▶ [TO DO]: Continue the memoir passage about the writer's mother from the point at which it ends.

───── DOCUMENT EXCERPT

I woke up this morning ruminating about my mother. My own not-being was deeply intertwined with her not-being for
a number of years and I had struggled mightily to be freed of her curse. Freed and yet perhaps there is a whisper
of bondage that remains. I had paid a steep price for the things she had done. It is my fervent hope that I am now
done with that. I cannot declare a total victory there. Broken things have an odd way of creeping up on me when
I least expect them to.
I had taken a human services management joke of a course at a community college during my tenure at Running Sores.
"What are the things that your mother taught you that will serve you well in management today?" Or some phrasing
like that. The question was one of the questions at the end of a chapter of a book for which I had paid far too
much money. Oh hell. I had to engage in the lie that is reframing. Uh, she taught me how to entertain myself.
Yeah, that's it. How to find my own answers, do research, engage in natural supports. In truth, she had taught me
none of those things. My precocious independence was a reaction to emotional neglect.
My mother worked. So did I. I did the laundry at the laundromat every week. Did the grocery shopping. All of it.
I used to ask the lady shoppers or the fruit man himself to please help me pick out the ripe pears, the veggies that
were not rotting. I learned to do that. I could not tell for myself. She set me to do the shopping but had not
provided the guidance for success at the store. Being screamed at because the damned fruit or the vegetables were
blemished was the other option.
My mother had called me "a screaming Mimi" when I was a toddler. I remember this. In truth, she was the screaming
Mimi. She screamed a lot. And when she got tired of screaming, she yelled. She cursed too-- although not as well
as I can now-- stringing together words that would instill fear in any child. "The world doesn't revolve around
you." "You make me sick." "You're a frig." Her anger was always directed outward at me. I was the unwanted child.
The daily reminder that she had loved my father once.
She never referred to my father as my dad or by his first name or anything humanizing. She called him "Frankenstein"
when she was in a sarcastic mood; He or Him when her anger was threatening to erupt. "It's Him," she would announce
when my dad was outside on a Sunday waiting to take me for the eight hours a week he had been granted. "The phone
rang this morning. He was on the phone yelling, 'What did you do to my daughter?'" She and my step-father had gone
to the penecostal church where I had sought solace, dragged me down the aisle and threw me down the steps, drove
in a drunken rage home, beat the shit out of me. She was pissed off the next morning because He had called. She
also had tried to manipulate me into apologizing to my step-father. Step-dad had been in an alcoholic blackout and
didn't remember the night before. "I will not apologize. I didn't do anything wrong," I told her in a singular
act of defiance as I rolled over in the bed away from her. She left for work then and I went downstairs to sit by
the phone. My dad called and asked me if I was alright. He begged me to come live with him. I said yes. I began
to move my stuff out over the next three days when my mother was at work. That first night [it was a Monday] my
mother had demanded my coin collection so she could "put it in the safe deposit box." I would not see them again
for almost thirty years. She did not return the proof sets my uncle had given me. Just a bag of loose foreign
coins having no value other than sentimental value to me.

──────────
───── RAW DATA

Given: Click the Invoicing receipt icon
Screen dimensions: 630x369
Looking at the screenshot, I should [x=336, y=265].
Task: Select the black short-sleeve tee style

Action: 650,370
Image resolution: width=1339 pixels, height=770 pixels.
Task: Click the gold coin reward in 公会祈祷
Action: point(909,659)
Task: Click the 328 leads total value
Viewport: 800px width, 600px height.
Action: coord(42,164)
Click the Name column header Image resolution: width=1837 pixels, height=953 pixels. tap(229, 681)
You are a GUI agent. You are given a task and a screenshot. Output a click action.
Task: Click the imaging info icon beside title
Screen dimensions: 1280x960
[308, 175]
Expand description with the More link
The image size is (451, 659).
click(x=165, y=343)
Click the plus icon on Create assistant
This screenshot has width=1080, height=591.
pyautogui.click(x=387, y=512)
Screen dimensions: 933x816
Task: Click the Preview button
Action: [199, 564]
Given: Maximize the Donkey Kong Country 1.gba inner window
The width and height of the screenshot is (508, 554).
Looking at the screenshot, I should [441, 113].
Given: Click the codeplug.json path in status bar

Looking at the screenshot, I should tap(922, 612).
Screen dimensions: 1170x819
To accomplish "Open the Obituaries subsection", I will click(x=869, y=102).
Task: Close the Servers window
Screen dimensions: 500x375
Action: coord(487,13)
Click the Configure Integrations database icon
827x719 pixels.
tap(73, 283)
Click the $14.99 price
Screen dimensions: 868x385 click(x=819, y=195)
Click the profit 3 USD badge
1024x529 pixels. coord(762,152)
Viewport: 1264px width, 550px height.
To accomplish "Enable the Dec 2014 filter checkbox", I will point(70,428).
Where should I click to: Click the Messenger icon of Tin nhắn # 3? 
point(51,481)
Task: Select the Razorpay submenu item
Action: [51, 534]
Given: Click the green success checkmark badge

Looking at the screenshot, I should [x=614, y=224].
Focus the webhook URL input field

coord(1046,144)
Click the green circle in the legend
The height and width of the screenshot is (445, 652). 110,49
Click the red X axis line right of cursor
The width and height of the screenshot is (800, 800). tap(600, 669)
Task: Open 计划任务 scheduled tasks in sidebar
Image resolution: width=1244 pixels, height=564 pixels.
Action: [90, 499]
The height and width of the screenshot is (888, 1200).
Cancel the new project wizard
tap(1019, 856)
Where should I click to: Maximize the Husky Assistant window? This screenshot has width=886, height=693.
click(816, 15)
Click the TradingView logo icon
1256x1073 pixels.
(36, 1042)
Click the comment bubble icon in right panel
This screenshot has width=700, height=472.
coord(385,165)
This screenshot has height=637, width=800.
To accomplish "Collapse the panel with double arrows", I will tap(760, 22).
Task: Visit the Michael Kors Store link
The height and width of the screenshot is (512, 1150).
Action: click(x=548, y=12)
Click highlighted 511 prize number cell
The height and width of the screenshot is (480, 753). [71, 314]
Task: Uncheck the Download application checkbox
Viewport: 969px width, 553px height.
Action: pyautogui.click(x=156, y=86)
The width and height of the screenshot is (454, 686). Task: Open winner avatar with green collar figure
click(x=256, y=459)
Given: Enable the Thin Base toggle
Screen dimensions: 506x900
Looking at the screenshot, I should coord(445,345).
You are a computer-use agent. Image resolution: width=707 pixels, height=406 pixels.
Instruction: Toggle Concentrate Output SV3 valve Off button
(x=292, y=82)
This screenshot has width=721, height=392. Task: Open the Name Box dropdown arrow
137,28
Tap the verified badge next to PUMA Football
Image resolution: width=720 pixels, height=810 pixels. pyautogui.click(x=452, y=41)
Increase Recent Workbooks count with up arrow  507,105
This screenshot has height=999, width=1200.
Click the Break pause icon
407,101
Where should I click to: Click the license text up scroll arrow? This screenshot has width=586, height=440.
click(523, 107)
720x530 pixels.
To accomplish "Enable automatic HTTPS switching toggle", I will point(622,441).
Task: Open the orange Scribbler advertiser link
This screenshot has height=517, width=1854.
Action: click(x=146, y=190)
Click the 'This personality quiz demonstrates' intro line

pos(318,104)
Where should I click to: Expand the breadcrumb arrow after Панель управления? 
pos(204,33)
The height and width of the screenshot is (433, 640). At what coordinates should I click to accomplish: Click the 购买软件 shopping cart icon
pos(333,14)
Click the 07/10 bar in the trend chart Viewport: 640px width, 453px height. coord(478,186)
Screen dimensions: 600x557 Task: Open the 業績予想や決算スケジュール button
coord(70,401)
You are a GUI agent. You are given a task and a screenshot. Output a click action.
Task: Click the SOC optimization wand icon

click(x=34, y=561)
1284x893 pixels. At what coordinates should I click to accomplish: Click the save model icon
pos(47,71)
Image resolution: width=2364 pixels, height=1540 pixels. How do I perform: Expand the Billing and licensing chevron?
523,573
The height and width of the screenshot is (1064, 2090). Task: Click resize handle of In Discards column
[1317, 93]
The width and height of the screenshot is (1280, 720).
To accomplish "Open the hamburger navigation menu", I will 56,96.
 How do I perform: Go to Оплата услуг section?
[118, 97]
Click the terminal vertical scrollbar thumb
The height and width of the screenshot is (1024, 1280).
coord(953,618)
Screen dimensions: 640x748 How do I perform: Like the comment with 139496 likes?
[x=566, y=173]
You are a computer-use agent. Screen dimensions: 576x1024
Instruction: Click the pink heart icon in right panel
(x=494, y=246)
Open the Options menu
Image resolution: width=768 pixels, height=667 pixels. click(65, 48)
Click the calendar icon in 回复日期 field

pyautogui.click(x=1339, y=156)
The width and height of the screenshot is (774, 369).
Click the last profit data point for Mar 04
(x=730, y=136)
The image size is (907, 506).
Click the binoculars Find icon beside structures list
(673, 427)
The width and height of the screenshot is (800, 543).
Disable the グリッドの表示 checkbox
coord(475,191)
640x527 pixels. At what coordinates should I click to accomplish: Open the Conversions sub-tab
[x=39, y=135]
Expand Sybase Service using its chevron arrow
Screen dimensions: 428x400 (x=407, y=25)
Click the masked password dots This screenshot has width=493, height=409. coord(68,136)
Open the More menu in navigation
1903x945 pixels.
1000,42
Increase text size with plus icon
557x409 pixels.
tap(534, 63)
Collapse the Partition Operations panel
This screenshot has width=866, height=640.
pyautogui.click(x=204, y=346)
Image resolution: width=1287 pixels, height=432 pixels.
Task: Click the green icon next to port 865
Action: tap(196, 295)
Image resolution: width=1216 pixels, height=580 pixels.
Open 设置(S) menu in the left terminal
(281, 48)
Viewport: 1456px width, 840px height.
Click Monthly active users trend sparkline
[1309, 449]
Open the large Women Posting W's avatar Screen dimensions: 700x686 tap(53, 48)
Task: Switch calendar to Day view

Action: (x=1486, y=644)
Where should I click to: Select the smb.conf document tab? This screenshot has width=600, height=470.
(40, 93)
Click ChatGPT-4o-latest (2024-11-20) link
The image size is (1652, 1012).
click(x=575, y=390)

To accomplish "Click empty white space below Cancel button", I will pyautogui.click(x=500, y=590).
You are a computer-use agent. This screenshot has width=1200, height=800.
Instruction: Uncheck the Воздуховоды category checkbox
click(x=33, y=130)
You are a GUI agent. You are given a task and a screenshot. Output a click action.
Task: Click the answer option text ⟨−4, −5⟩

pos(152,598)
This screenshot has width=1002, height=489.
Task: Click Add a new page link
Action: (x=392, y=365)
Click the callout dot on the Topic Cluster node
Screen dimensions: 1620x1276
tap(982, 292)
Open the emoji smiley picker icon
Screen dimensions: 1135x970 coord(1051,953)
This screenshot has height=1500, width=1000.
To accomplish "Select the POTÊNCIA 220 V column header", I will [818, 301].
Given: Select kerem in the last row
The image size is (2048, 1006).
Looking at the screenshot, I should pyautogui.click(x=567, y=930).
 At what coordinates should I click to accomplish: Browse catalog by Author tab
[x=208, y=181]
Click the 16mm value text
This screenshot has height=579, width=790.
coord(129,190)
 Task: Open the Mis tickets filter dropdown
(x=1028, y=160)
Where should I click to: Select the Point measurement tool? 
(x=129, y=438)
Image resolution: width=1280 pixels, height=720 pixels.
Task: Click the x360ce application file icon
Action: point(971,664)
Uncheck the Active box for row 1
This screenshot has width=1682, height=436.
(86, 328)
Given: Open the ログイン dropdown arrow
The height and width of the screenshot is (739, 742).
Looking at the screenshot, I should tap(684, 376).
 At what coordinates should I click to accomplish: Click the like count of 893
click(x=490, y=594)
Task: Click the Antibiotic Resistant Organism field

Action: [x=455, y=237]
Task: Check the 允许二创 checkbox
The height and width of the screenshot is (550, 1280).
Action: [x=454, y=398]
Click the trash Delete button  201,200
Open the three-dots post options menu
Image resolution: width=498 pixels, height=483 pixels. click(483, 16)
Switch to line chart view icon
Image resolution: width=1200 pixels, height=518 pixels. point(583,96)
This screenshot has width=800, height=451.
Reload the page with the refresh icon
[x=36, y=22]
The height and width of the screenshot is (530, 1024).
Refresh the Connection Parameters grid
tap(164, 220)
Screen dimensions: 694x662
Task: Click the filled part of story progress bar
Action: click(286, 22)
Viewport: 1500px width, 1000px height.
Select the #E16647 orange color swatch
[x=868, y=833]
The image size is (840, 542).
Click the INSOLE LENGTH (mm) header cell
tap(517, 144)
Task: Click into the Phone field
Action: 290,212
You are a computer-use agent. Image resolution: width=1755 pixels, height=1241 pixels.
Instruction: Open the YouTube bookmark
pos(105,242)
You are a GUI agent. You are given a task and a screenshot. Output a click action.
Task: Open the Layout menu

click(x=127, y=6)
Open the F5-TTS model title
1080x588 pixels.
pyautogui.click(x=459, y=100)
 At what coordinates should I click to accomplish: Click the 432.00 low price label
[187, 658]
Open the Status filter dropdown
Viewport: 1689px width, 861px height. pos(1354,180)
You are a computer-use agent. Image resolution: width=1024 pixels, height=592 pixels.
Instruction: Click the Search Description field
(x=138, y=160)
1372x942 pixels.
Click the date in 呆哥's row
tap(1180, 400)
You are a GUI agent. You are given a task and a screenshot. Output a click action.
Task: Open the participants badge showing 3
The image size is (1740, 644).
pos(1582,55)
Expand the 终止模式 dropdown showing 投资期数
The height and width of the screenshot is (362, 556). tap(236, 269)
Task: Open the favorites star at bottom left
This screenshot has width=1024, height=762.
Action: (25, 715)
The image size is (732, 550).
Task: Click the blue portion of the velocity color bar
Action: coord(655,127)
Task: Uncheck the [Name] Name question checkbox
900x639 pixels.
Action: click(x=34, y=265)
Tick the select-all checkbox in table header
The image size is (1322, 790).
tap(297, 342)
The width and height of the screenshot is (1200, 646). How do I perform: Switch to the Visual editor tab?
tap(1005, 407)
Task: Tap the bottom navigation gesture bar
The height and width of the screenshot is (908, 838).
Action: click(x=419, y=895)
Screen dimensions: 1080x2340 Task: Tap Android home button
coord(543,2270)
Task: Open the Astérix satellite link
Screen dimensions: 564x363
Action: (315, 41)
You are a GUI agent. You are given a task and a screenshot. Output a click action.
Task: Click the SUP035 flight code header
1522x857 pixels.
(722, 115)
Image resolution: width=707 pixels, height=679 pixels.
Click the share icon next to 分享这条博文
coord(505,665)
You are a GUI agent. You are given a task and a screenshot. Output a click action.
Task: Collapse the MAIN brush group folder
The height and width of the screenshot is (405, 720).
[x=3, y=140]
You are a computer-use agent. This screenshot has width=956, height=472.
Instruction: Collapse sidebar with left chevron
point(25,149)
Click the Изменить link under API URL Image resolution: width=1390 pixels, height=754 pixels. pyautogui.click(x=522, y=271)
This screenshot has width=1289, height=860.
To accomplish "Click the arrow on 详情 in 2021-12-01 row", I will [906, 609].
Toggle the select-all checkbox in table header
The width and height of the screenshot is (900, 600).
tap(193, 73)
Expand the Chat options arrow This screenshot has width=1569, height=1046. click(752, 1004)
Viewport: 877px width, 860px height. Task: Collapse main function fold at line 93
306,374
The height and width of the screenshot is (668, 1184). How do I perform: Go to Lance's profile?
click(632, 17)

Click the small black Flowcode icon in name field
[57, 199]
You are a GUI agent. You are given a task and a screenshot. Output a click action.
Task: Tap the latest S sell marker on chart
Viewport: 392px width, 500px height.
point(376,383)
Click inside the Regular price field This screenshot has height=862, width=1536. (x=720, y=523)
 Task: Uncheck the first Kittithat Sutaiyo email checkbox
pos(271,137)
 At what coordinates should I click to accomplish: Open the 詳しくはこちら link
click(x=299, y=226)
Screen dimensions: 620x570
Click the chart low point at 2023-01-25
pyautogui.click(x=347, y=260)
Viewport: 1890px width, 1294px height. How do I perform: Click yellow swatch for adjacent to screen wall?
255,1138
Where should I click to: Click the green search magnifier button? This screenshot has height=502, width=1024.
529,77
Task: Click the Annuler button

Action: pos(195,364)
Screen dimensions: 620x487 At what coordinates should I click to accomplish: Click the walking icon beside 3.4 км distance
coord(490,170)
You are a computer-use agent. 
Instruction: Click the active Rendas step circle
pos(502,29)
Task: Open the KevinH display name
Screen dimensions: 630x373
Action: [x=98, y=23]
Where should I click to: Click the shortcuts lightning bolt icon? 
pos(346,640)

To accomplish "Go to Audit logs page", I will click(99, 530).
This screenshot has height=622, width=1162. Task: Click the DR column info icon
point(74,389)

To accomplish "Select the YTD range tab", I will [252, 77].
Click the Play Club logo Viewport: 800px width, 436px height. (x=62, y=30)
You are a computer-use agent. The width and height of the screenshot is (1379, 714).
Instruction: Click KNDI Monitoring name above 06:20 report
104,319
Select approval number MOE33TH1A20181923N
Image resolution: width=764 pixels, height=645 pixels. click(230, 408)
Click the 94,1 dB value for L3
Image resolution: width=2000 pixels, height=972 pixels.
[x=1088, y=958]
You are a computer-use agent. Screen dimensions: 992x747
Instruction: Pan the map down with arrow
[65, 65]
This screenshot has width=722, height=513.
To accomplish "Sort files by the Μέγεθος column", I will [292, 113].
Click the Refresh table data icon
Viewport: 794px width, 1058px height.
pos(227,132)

──────────

▶ [RESPONSE TO THIS TASK]:
Years later, at a Professional Misconduct is Okay hearing, I would be blamed for the sins of my mother. My true voice
would not, could not, be heard in that room by the three member panel of the shrink's peers who professed to care
about the misdoings of medical doctors. They dared not hear my voice. They heard only the remnants of my mother.
My mother, my albatross. No mother would possibly do the things that I was forced to describe in that room. The
shrink who had been one of my rapists got off with a warning for poor paperwork. When he died a few years later, I
was glad of it. In my fury at the non-decision of the three good volunteers for New Yak State, I went on to write
very nasty poetry and began to get published.
But my mother continues living. My step-father died in October of 2003, just before the accident that caused my
traumatic brain injury, and she didn't tell me until ten days after he was buried. I was to be denied any public
acknowledgement of mourning. The obituary denied my existence. I wasn't mentioned. I had learned. I would not
deny my voice. I found the on-line memorial and wrote in it. "I was sorry that I was not able to attend the funeral,"
I typed in brazenly, and then went on to reframe some memories of my step-dad. It is hard to attend a funeral that
I had no knowledge of. I left that part out and I write it here for the masses.
Not all things about my mother were evil or twisted. No one is completely one-sided. I would be amiss if I failed
to include this disclaimer. These things I have written are the thoughts that I had woken up with this morning.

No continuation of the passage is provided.